### MATERIAL SUPPLIED
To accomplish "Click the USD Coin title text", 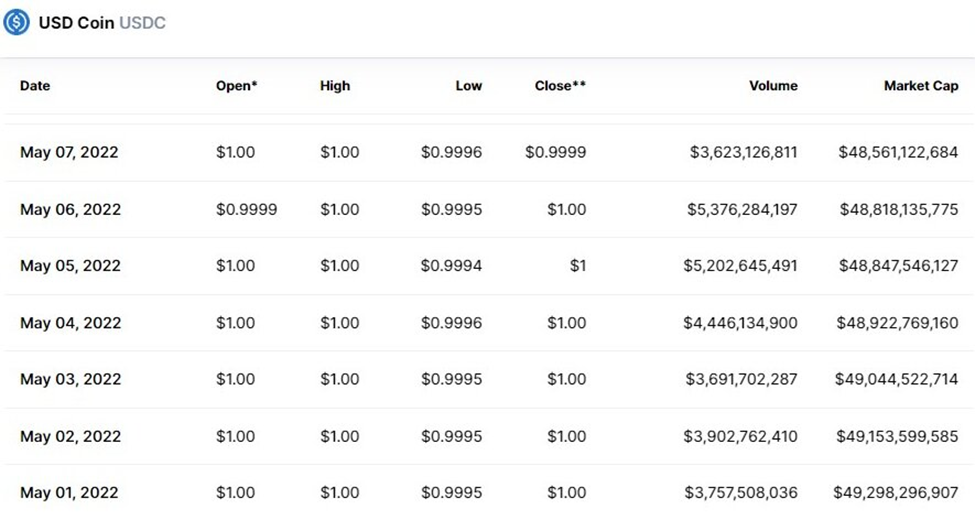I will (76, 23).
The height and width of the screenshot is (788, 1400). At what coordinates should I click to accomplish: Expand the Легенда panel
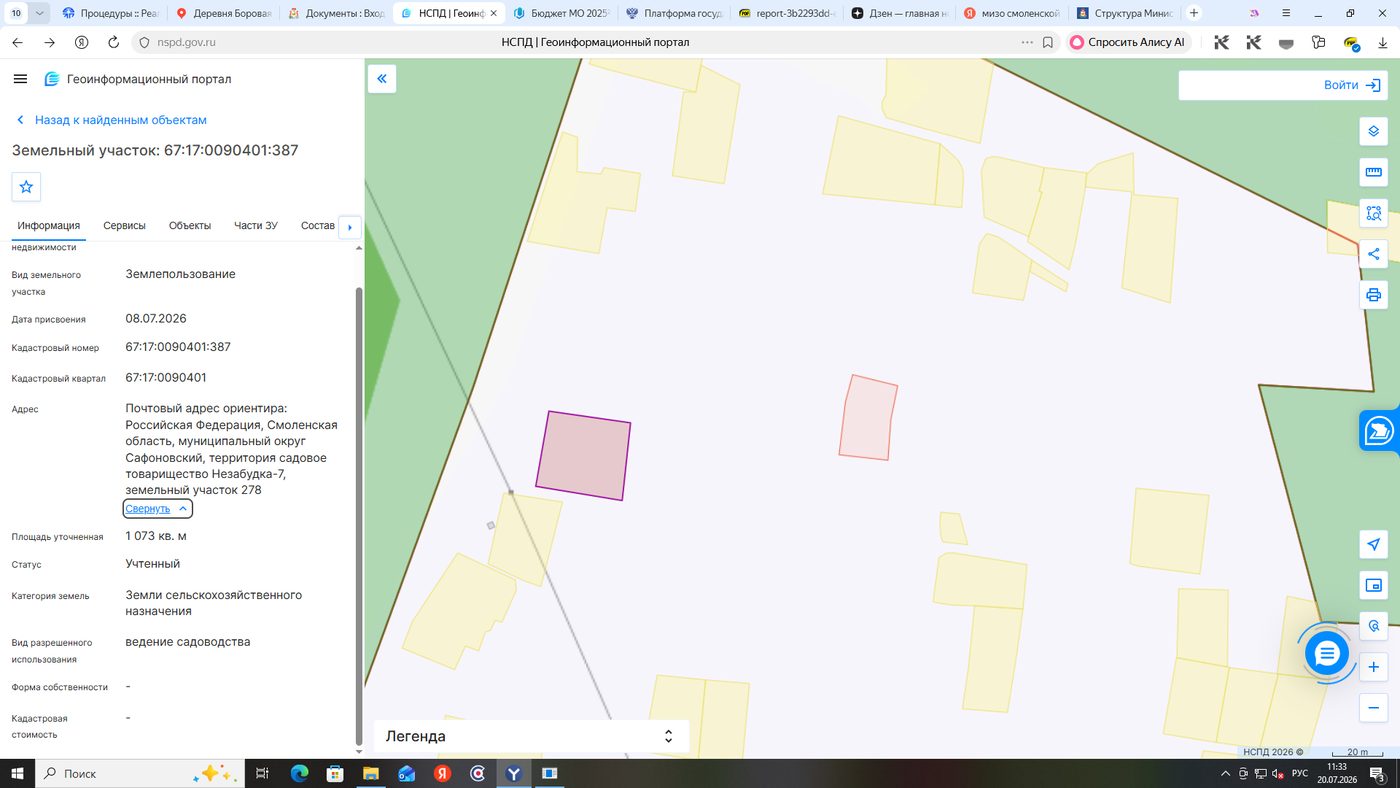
---
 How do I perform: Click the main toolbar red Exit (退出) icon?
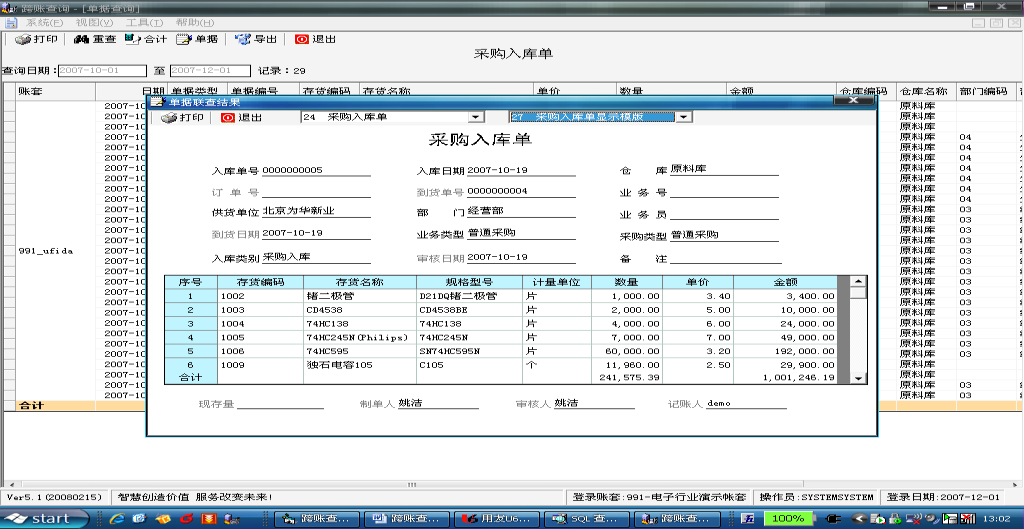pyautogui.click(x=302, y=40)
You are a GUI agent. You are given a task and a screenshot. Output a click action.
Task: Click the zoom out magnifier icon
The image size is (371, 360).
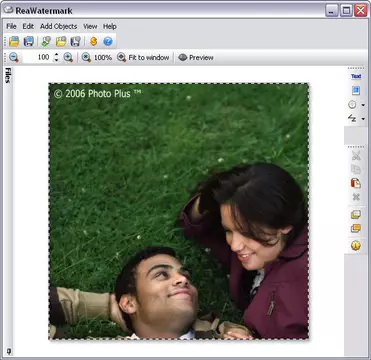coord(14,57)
...
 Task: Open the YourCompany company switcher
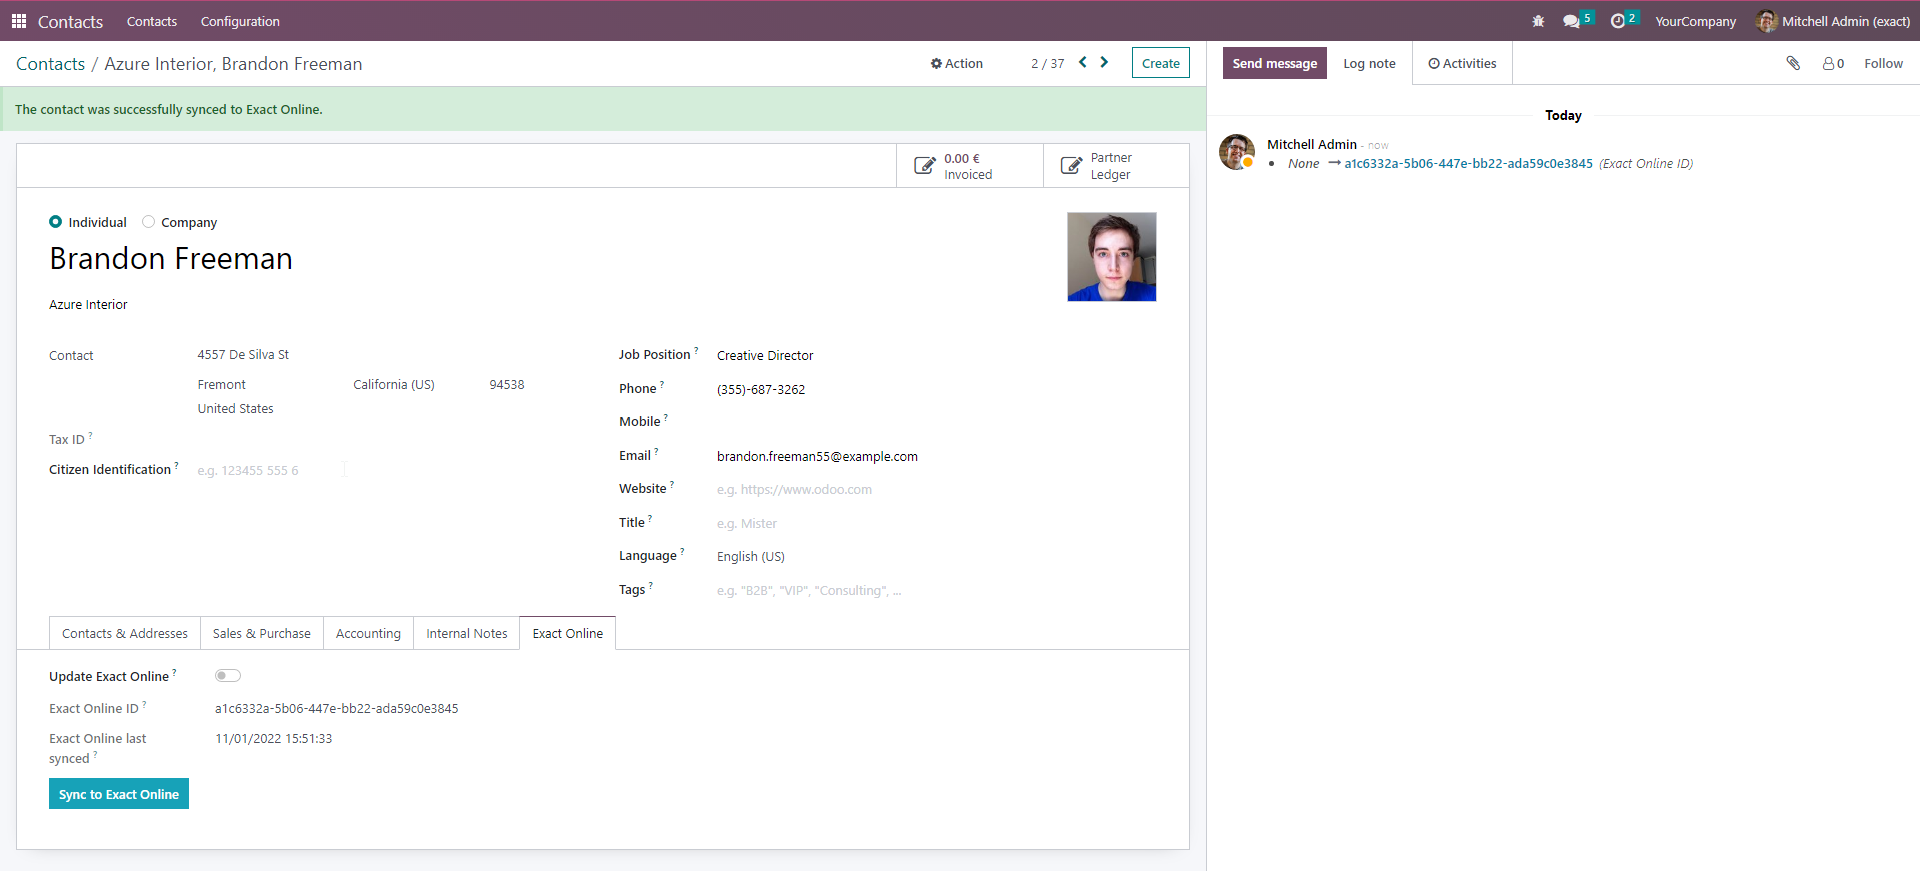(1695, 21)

### GOAL OF THE EXERCISE
If a line in the records above holds the string "screenshot", copy it.

### REPLY TO THE TASK
The height and width of the screenshot is (788, 1400). At what coordinates should I click to accomplish: Expand the Легенда panel
You are a GUI agent. You are given a task and a screenshot. Output a click action.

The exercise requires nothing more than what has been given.